Below are entries. Copy exactly the lines running from the line that holds "Open Microsoft Store from the taskbar" to the line that holds "Task: Clear the search box text", with both ends included.
[Opening Excerpted records section]
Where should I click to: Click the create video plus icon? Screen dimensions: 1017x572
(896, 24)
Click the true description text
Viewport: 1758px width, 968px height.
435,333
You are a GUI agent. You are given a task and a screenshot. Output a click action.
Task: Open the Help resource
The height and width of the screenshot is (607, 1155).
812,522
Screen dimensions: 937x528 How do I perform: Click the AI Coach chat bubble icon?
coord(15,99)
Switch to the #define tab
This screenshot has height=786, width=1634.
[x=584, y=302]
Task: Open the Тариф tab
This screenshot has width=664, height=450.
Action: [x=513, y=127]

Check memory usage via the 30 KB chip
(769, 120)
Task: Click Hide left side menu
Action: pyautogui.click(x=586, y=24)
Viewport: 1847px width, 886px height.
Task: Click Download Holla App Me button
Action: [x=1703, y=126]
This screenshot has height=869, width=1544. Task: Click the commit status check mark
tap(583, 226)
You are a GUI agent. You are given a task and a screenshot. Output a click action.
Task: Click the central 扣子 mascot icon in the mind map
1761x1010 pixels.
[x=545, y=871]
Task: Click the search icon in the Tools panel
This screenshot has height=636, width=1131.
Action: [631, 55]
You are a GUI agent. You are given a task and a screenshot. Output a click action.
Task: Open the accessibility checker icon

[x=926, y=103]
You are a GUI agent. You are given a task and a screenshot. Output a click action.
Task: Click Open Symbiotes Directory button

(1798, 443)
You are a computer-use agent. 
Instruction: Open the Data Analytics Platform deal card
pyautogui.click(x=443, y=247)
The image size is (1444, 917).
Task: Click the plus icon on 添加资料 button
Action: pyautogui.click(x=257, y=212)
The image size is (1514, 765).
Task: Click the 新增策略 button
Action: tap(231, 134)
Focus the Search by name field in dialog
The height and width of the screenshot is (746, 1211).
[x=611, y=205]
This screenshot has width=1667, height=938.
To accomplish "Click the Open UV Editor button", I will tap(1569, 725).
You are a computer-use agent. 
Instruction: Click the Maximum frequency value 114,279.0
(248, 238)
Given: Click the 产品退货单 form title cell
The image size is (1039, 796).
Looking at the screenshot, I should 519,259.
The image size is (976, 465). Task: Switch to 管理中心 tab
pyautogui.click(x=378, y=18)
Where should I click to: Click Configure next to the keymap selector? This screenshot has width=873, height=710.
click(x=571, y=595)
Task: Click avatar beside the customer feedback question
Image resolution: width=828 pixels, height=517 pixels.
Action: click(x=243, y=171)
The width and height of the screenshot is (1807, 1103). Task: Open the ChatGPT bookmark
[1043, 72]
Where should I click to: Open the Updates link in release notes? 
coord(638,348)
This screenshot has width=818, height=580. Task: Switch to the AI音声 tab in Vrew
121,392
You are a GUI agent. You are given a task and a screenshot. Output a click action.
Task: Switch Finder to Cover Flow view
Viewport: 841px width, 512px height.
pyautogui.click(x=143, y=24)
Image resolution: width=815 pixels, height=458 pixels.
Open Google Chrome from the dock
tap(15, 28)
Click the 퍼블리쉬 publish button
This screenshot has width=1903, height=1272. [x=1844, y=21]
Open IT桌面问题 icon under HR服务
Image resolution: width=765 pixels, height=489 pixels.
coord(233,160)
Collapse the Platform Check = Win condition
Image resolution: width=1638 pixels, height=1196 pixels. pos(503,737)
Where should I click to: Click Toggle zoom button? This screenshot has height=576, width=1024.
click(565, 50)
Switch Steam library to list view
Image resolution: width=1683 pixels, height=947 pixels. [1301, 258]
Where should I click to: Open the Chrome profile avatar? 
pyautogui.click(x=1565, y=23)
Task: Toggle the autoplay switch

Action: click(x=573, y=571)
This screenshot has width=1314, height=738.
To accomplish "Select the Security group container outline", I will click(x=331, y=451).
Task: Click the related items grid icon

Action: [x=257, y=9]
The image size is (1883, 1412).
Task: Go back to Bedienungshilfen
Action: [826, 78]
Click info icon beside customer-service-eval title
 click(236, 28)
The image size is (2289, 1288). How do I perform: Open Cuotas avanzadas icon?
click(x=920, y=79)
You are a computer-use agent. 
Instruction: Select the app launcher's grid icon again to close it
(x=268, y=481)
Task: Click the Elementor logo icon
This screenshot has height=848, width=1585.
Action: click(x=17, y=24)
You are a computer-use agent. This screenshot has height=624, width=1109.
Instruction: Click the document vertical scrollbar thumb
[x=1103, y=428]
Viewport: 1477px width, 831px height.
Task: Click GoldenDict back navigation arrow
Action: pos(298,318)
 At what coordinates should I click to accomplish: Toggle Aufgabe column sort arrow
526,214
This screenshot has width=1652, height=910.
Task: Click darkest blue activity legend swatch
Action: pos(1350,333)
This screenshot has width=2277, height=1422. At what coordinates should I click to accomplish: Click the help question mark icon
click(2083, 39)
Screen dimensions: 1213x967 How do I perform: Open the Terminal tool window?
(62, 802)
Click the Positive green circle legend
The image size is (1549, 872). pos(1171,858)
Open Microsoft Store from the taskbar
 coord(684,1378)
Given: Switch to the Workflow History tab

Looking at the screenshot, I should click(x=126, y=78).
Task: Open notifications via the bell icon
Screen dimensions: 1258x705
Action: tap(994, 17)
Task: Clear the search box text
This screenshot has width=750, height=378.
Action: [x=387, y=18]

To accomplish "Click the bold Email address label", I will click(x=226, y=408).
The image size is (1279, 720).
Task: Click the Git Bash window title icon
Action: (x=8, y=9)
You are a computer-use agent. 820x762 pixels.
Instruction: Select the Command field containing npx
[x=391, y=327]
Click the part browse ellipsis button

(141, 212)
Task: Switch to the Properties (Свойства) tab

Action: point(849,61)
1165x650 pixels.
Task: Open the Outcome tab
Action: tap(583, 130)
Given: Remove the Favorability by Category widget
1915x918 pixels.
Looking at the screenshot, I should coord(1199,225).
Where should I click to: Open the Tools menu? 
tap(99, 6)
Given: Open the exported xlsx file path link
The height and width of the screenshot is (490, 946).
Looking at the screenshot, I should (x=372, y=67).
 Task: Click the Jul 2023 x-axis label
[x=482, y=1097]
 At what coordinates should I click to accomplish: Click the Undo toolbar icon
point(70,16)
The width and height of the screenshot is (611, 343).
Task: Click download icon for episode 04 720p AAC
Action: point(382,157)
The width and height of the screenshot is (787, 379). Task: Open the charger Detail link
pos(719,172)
[Closing Excerpted records section]
### Answer to this task
Open Microsoft Store from the taskbar
 coord(684,1378)
Given: Switch to the Workflow History tab

Looking at the screenshot, I should click(x=126, y=78).
Task: Open notifications via the bell icon
Screen dimensions: 1258x705
Action: tap(994, 17)
Task: Clear the search box text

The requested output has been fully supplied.